OFFICIAL BLOG ARTICLE 3: SYSTEM DESIGN
Hello all, we are done with the requirements analysis (If this is new to you, then have a look at our previous article about the Requirements of our activity tracking app.). Now we are ready to move on to the next milestone: the system design. So, what is this blog about? It will be about Interaction Diagrams, Class Diagrams, Design Pattern and our Development Strategy to specify the Logic and Workflow of our software-application. Thus, let us start with the first interaction diagram belonging to the pre-defined user stories.
Interaction Diagrams
Acoording to Wikipedia, Interaction Diagrams are models that describe how a group of objects collaborate in some behaviour-typically single use case. We made three interaction sequence Diagrams as shown below.
Use Case: Login Activity
Our tracking app will only show up with a login-screen, if the user enabled the PIN-Security, previously. After entering the PIN the application will automatically check the validity of the number-input with an basic database system. Only if the entered PIN is correct, the app-process will be continued, otherwise the user receive an error message.
Use Case: Create New Activity
After the user successfully completed the PIN-Security-Check, as described earlier, the user can add a new activity, characterized with the follwing attributes: category, sub-category, description, start-time and the end-time.
Sequence Diagram
The sequence diagram represents the complete system design of our application, for example the PIN-Process, the Create-Activity-Process and the Storing-Process, as shown in the picture above.
Class Diagram
Essentially, the overall class diagram for our time tracking application is quiet elementary. Hence, we only need five additional classes for the implementation in Android Studio, which are the Activity, Category, Overview, LocalStorage and the Settings class. To amplify this further: When the user adds a new activty a new Activity object is created, which provides the following properties: a timespan (start and end time), a belonging category and additionally a sub-catergory and a short description. In order to deal with this optional properties we provide several constructor functions. Furthermore, we added for every adaptable variable a getter and a setter method to verify particular constraints for each variable. Moreover, the Category class is characterized by its name, color (for the visualization) and the activity stack, which holds all assigned activities, as well as a similar stack for the sub-categories (category objects), thereby it is theoretically possible to draw up a infinty long linked list (what we should limit for sure). Additional filter methods are for the overview and visualization purpose to filter particular activities or sub-categories out of the total stack. The Overview class provides methods to visualize the specific activities in a textual list, table or pie chart shape. In general, the LocalStorage class represents the database class and is associated with the three classes, described previously. It provides two main storage options: The first one is the standard way of storing data in an txt-file without decoding, whereas the other option stores the handed data by decode it at first. Therewith, we can store all user settings, activities and the optional PIN in an appropriate way. Moreover, the Settings class provides all user settings and is associated, as well as the LocalStorage class with the first three classes. The settings are the color for the categories, as mentioned before, the user PIN and finally the history or log timespan for the amount of data, which will be stored on the device.
Design Pattern
Design Patterns gives the solution to the recurring problems. We intend on using Singleton and the MVC design patterns.
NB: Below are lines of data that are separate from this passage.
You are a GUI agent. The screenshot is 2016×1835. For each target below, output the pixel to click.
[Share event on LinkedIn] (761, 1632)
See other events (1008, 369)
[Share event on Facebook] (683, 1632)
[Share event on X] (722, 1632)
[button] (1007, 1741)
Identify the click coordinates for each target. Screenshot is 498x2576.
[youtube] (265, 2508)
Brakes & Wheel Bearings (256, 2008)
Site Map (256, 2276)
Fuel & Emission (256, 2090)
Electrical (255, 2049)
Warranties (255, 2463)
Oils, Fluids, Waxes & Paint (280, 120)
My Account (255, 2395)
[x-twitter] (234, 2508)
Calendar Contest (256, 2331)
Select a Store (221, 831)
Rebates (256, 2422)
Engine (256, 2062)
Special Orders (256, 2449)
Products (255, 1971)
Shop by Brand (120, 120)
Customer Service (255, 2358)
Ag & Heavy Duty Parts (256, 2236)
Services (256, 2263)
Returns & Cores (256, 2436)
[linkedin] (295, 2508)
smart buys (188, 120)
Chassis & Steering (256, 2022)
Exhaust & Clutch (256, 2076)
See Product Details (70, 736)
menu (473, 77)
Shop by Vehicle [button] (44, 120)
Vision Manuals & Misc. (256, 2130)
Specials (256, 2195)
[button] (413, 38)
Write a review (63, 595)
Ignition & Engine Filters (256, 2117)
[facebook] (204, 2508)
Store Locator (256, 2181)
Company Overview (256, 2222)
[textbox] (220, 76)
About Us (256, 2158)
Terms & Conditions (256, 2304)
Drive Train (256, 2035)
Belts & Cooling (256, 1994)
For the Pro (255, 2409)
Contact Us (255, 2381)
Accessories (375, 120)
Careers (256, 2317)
The Singleton Pattern ensures a class has only one instance, and provides a global point of access to it.
In singleton design pattern we take a class and let the class mange the instance on its own and preventing the other classes creating a new instance.
Since we are tracking time spent on one activity by one single user here, when we are multi-tasking, there should not be two instances of activities recorded. That makes the data invalid and non-efficient. So, we use this design pattern so that we can only record one task at any point of given time.
We also use the MVC pattern. MVC Pattern stands for Model-View-Controller Pattern. This pattern is used to separate different layers of the application. MVC also facilitates easy and fast code changes and maintenance.
Model - Model represents an object. It updates the controller if its data changes.
View - View represents the visualization of the data that model contains.
Controller - Controller acts on both model and view. It controls the data flow into model object and updates the view whenever data changes. It keeps view and model separate.
There are chances that activities changes all the time and may be the user wants a different kind of view in the app, we use MVC so that we can create a view with the existing data without changing the entire code to just insert one activity or the view required.
Development Strategy
We keep up with the tasks already done and the upcoming tasks using Zenhub.
We will keep up with the regular sprint meetings.
We will start with the implementationa and see that there are no backlogs.
We will be meeting with the Cusomer.
Hopefully, you enjoyed reading our third blog article, so be excited of our next one.
Your Team myTimeTrackers